_GIVEN RECORDS:_
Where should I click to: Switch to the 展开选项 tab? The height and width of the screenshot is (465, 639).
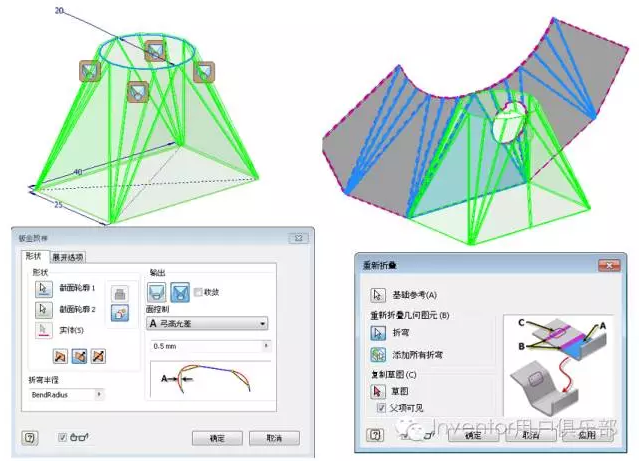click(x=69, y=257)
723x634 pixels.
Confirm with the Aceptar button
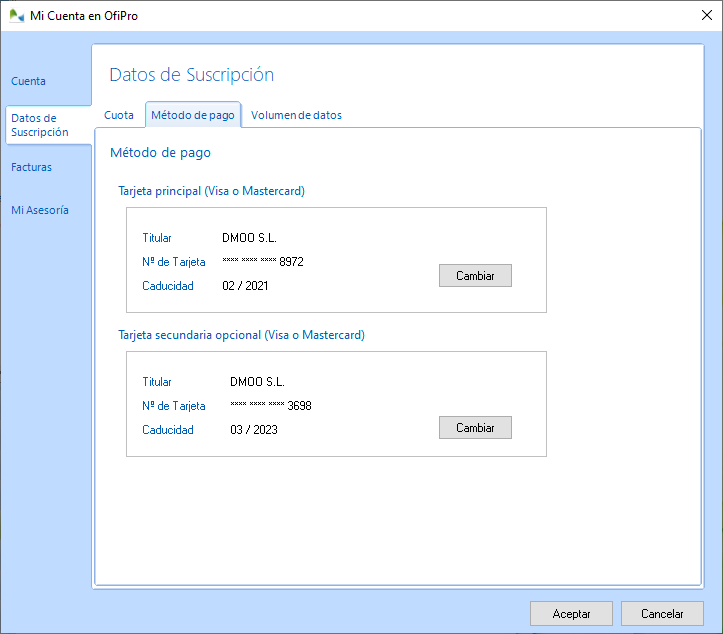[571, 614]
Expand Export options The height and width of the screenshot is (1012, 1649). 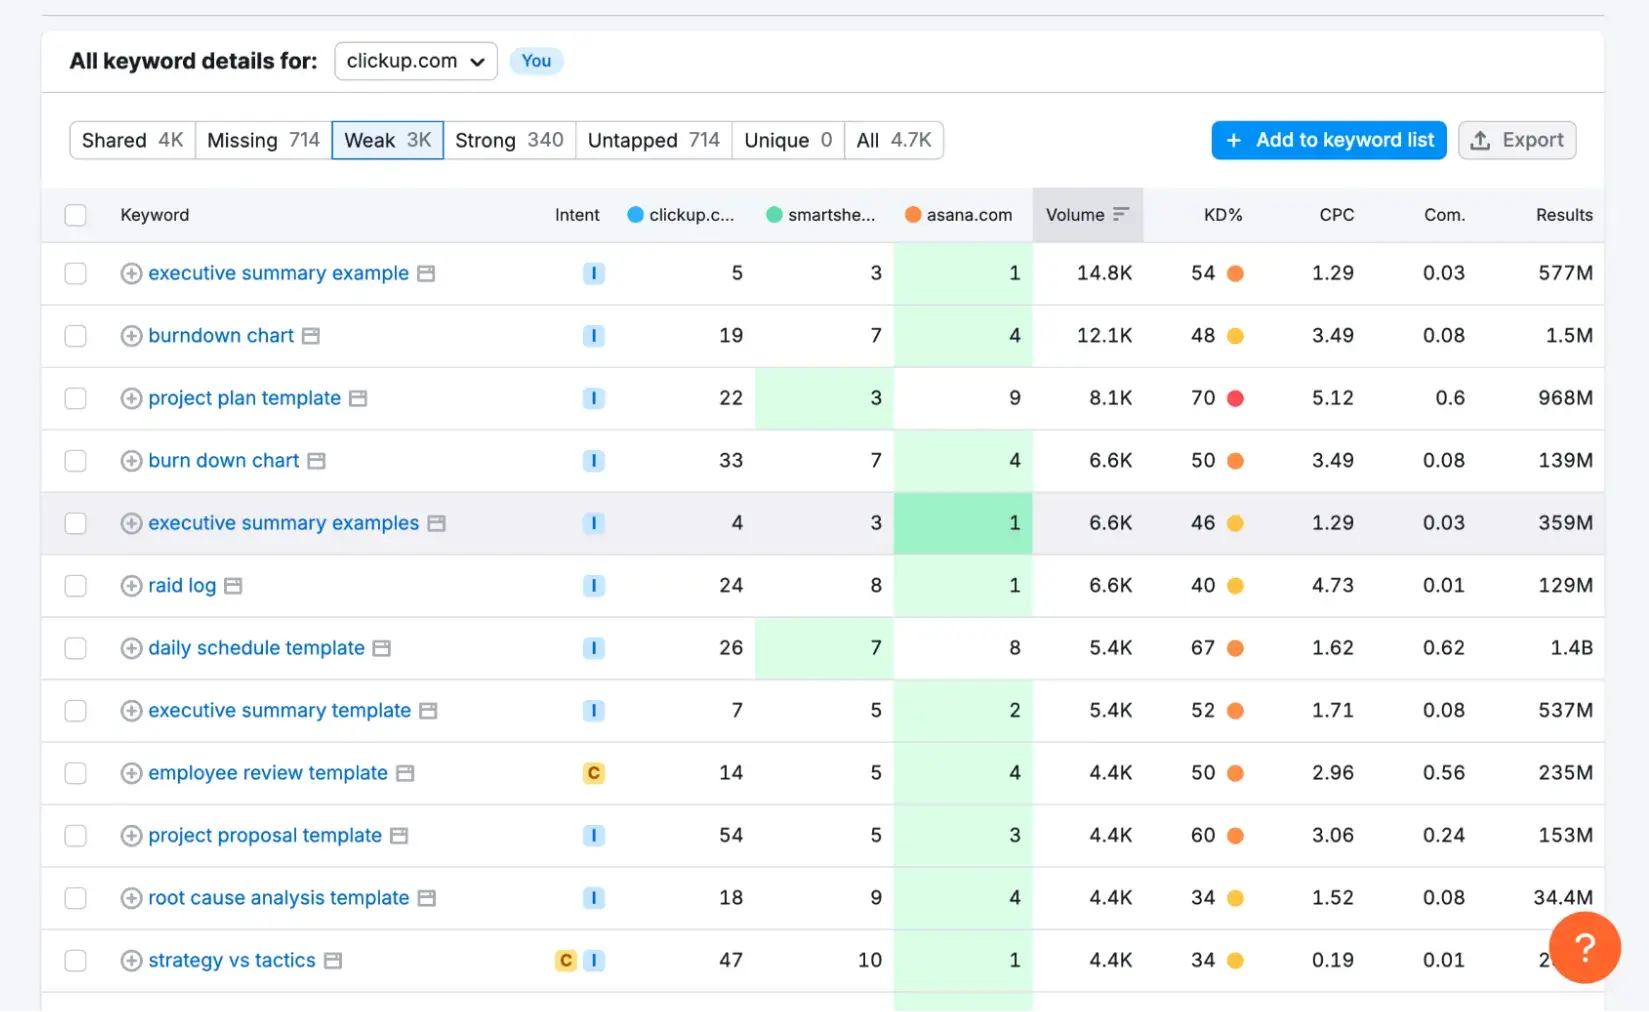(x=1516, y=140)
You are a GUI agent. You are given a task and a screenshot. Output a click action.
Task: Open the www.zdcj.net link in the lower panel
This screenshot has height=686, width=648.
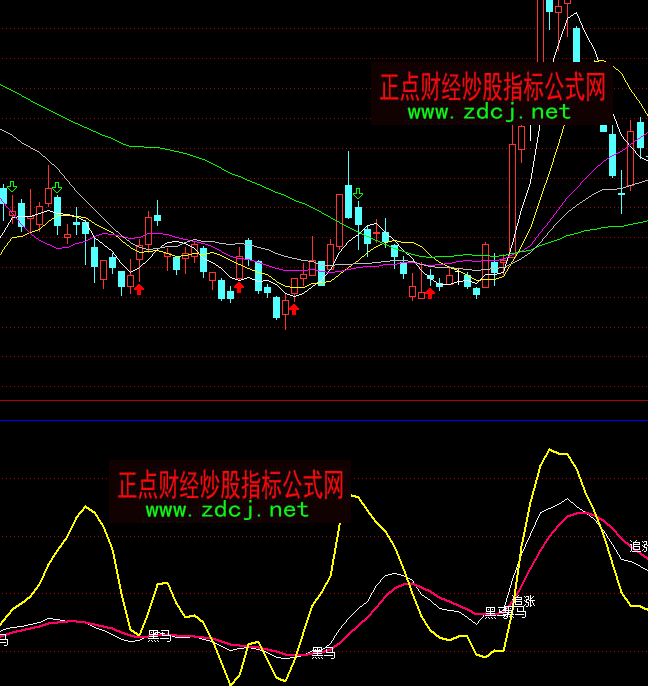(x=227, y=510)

--

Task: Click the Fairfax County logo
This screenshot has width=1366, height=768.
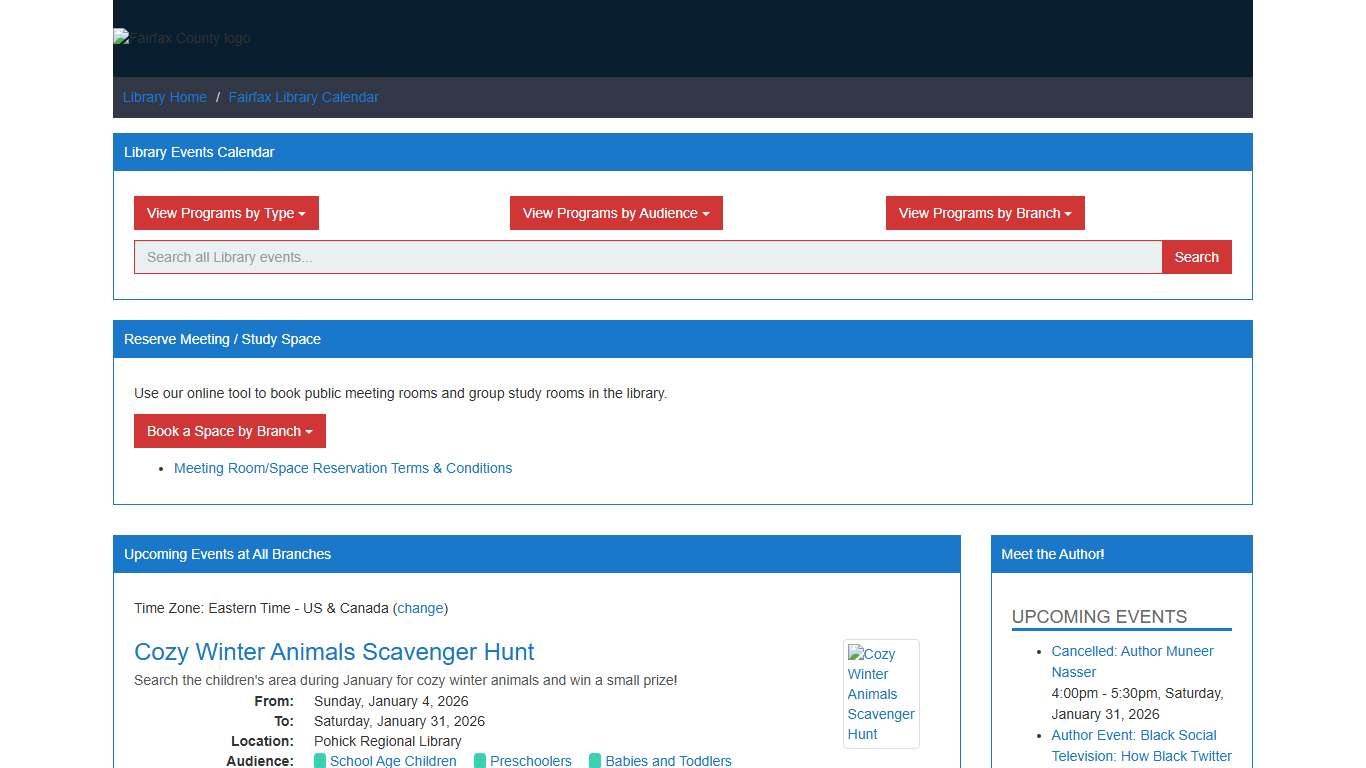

--

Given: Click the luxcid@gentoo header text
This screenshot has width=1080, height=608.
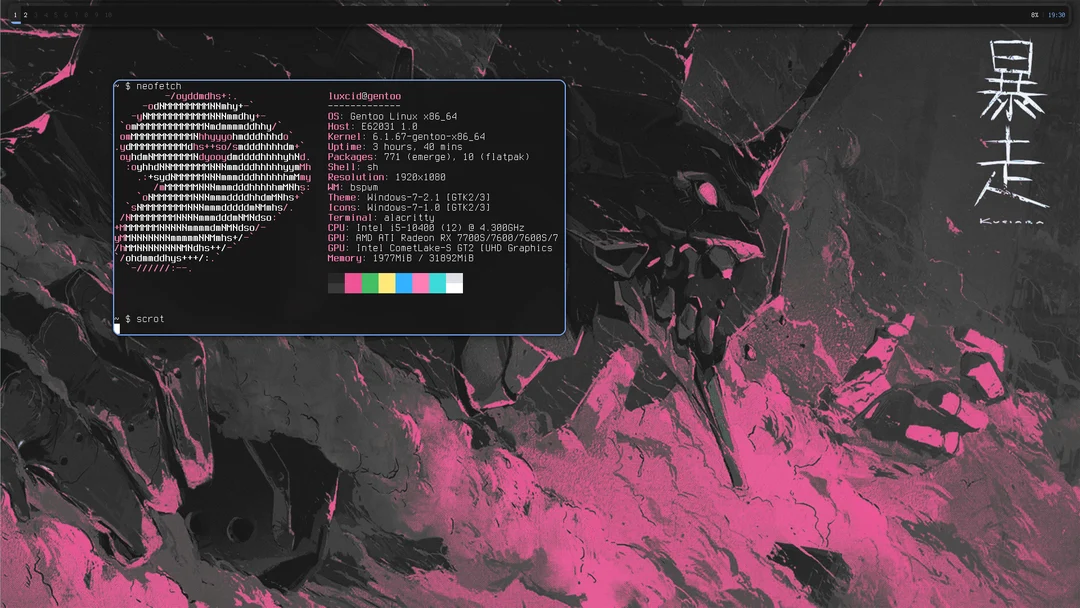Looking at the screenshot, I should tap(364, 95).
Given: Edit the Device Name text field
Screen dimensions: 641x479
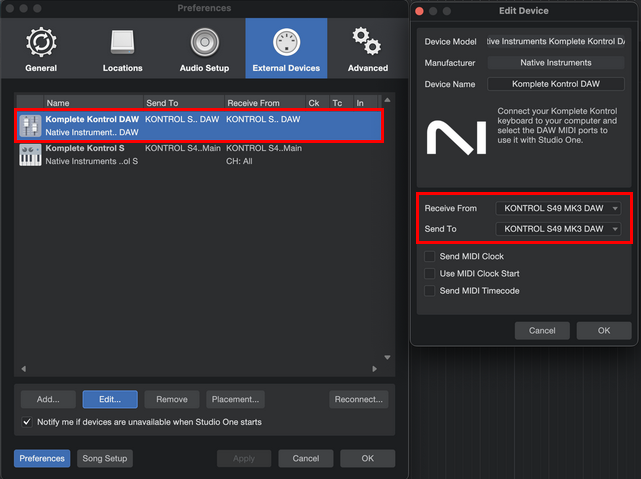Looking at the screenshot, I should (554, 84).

_TASK DESCRIPTION:_ Return only the part of the records above that opens with the line containing "Task: Click the Fairfax County logo" and closes with the line containing "This screenshot has width=1366, height=768.", ends included.

_EXERCISE OUTPUT:_
Task: Click the Fairfax County logo
This screenshot has width=1366, height=768.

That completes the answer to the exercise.